A subwoofers surround is part of the sub’s suspension system. The surround protects the cone and prevents it from being displaced as it flexes out from the basket. It is usually made of a durable material like treated foam or rubber in order to withstand the strenuous job of producing bass frequencies. If the cone rocks and is not perfectly linear, it will put a lot of stress on the voice coil. The two main surround types are foam and rubber, which are combined with other substances to enhance their flex and strength properties. With so many subwoofers, and so many different surround types, it can be difficult to find out which one is the best for you. Here is some information on the two main types of surrounds.
Foam Surround – MTX T4512-44
Foam: Back in the 70’s foam surrounds tended to deteriorate very quickly, but due to recent advancements, the average life span of standard foam surrounds is about 8-16 years. New foam formulas last much longer and are a superior product for speaker drivers that need a large excursion. Foam keeps the cone centered and yields a high excursion. Foam is self damping and reduces its own standing waves. It is also very light and has a minimal effect on the motion of the cone.

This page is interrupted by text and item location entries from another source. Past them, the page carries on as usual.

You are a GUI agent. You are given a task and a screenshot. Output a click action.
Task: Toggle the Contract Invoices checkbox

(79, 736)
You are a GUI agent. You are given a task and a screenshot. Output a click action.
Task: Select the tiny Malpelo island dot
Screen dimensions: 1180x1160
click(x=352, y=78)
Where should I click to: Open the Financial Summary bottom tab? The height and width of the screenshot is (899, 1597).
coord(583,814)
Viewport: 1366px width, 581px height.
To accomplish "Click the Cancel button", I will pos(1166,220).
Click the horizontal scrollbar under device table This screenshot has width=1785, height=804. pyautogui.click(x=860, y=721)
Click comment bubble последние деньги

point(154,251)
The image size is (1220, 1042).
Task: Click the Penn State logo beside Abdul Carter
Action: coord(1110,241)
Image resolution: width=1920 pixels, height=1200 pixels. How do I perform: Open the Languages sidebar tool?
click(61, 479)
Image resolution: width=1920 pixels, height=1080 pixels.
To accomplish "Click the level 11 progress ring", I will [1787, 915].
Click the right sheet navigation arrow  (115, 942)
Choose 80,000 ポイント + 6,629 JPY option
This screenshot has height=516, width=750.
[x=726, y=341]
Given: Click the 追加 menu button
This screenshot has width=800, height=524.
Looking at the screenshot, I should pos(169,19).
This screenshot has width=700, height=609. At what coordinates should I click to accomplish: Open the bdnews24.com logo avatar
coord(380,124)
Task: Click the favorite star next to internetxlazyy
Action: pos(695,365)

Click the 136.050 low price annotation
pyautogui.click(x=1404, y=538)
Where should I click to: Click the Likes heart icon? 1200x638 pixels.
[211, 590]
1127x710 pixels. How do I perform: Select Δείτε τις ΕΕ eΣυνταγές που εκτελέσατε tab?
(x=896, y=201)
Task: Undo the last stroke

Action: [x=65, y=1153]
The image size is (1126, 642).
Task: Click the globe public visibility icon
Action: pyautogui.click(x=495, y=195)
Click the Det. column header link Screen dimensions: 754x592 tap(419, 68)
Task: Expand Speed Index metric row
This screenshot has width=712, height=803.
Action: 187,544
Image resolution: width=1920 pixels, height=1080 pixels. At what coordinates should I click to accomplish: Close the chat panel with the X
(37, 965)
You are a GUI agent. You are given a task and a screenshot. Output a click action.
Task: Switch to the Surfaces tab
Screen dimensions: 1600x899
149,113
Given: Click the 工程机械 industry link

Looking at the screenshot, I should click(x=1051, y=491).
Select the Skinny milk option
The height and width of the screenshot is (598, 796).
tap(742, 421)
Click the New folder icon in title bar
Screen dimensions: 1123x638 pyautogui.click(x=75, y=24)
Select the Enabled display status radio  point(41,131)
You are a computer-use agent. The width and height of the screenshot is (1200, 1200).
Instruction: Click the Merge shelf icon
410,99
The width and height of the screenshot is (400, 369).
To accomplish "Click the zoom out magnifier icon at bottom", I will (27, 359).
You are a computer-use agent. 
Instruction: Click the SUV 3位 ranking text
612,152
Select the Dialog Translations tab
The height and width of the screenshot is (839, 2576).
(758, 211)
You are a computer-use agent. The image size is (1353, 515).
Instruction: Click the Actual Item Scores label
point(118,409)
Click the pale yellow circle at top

Foam can be mixed with other substances to produce different flex and strength properties.
Rubber Surround – Alpine SPR-13C
Rubber: Back in the day rubber surrounds suffered from what is called “suck-back,” where a vacuum inside the box acts on the surround and causes it to invert at higher excursion levels. Scientists have since learned from this and it is now an uncommon occurrence. Modern rubber generally lasts longer, but is less compliant then foam. Rubber can be made more rigid and durable than foam. Most rubber formulas become stiff at higher frequencies and will dampen cone resonances.
There are various forms of rubber surrounds mixed with other materials to change the property of the rubber. Here are brief explanations of the most popular rubber derivatives.
Urethane: A plastic compound that is weather resistant and more flexible than standard rubber.
Santoprene Surround – Kicker CVR124
Santoprene: A thermoplastic compound that is unique in that it possesses the same flexibility and durability as most rubbers. It has a longer life span than rubber in both hot and cold environments.
Butyl: Also known as polyisobutylene, butyl is a synthetic rubber that structurally resembles polypropylene and has excellent impermeability and good flex properties. Butyl is also found in chewing gum and tire inner tubes.
Some people say foam surrounds are ideal for sound quality and high excursion while rubber surrounds are slightly stiffer but they last longer. The cost difference between rubber and foam is pretty insignificant. No one material type has the market pinned down, so the best thing to do is to let your ears decide. There are so many other factors involved with choosing a car subwoofer than just its surround type, for example magnet size and cone material, that the surround alone is not going to seal the deal. Both material types serve their purposes well, so do not fret if the subwoofer you like does not have your ideal surround preference type, just take a listen.